#### Source passage
Told at hospital app yesterday that I may have to accept that I will not get any better then I am now. Felt like a kick in the teeth,so frustrated
Feeling frustrsted: Told at hospital app yesterday that... - NRAS
Feeling frustrsted
Don't really know how to respond but I can share my experience as my team are also clutching at straws to help and although 'better' than over the last 3 years ago I am not 'normal' and don't think that will ever happen again. Currently on Abatacept self inject (with the team saying may only be one other we could try) it took a lot longer than 3 months to help but because of running out of options they wanted me to continue and introduced 200mg hydroxychloroquine after 6 months (only DMARD and dose level I can tolerate) and had both knees and shoulder steriod injected 10 months after starting and from then on I slowly improved. Just had a knee replacement at 48 to try and 'remove' the worst affected joint from the equation and after 6 weeks off Abatacept hope it will continue to work when I can restart. Mine is sero-negative inflammatory arthritis. Sorry this is more of a negative response. Farm
Personally I would find such a statement very hard to accept. I had just a quick look at your previous posts but not enough to get an angle on how your disease affects you and which drugs you've tried.
The two things that I'm wondering about are whether all options can really have been exhausted and also whether you are doing all the things that you yourself can do to combat the disease.
I think I'd find a verdict like the one you've received very demoralising. I don't know if I'd have the oomph to keep exercising and taking great care over what I eat and trying get the best sleep I can etc. etc. etc. if the rug was taken away from under me like that. However, I would hope that someone on here would strongly suggest that I didn't stop trying, that I sought a second opinion, that I fought back against the disease and against defeatism. So that's what I'm suggesting to you.
Could be that you at least partly agree with what you were told and are thinking how you can manage your expectations from here on and that I just don't get the whole picture. You're the best judge after all. I'd just like to know more ..... about what's been happening and about how you're feeling.
If I had a penny for the number of times people have told me things like that.
If you are " good enough" maybe that is better than being very poorly?

#### Explore the material
**1)** In the forum thread, at what age did the commenter taking Abatacept have a knee replacement?
**2)** Summarize the forum thread in two sentences.
**3)** Print the part of the forum thread starting with "The two things" and going on through "suggesting to you.".

#### Data to examine

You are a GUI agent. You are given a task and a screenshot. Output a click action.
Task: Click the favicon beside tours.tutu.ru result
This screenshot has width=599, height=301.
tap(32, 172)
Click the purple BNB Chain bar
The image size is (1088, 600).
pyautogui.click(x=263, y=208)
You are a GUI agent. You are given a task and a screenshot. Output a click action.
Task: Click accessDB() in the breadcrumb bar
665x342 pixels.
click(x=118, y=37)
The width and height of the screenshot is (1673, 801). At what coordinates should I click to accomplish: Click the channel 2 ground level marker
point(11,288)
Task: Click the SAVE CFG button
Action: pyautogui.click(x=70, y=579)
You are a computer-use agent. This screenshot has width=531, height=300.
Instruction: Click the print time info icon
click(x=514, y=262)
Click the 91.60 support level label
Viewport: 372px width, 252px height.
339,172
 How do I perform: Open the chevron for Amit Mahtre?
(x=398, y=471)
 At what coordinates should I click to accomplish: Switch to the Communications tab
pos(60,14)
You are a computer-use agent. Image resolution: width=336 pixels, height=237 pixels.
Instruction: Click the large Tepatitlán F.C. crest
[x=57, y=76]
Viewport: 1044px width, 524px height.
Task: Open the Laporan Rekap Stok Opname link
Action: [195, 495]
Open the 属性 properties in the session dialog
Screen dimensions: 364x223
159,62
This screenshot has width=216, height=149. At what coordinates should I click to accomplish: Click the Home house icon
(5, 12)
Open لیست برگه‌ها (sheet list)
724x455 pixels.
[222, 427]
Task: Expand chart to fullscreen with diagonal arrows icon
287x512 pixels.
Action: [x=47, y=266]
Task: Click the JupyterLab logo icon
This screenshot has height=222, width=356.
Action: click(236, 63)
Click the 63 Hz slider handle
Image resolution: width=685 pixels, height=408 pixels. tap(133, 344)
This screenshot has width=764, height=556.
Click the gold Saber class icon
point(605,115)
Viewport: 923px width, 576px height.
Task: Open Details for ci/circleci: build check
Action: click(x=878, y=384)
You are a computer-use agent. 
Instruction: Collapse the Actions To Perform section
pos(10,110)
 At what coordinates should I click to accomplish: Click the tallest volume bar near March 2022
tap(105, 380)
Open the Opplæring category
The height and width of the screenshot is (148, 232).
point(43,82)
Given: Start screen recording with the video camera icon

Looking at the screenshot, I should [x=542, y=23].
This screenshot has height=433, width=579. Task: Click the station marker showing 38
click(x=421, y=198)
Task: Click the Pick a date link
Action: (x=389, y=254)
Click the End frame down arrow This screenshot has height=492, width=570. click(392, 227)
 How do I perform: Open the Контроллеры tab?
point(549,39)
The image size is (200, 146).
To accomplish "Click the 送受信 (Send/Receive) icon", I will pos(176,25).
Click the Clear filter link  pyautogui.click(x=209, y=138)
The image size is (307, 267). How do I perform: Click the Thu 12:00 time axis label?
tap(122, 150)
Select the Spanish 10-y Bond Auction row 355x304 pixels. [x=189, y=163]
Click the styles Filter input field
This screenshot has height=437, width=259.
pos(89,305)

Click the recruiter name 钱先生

#### Responses by item number
**1)** At 48.

**2)** A poster says they were told at a hospital appointment that they may not get any better than they are now, which left them frustrated. Replies include one member's experience with Abatacept, hydroxychloroquine, steroid injections and a knee replacement, advice to seek a second opinion and keep fighting the disease, and a suggestion that being "good enough" may be better than being very poorly.

**3)**
The two things that I'm wondering about are whether all options can really have been exhausted and also whether you are doing all the things that you yourself can do to combat the disease.
I think I'd find a verdict like the one you've received very demoralising. I don't know if I'd have the oomph to keep exercising and taking great care over what I eat and trying get the best sleep I can etc. etc. etc. if the rug was taken away from under me like that. However, I would hope that someone on here would strongly suggest that I didn't stop trying, that I sought a second opinion, that I fought back against the disease and against defeatism. So that's what I'm suggesting to you.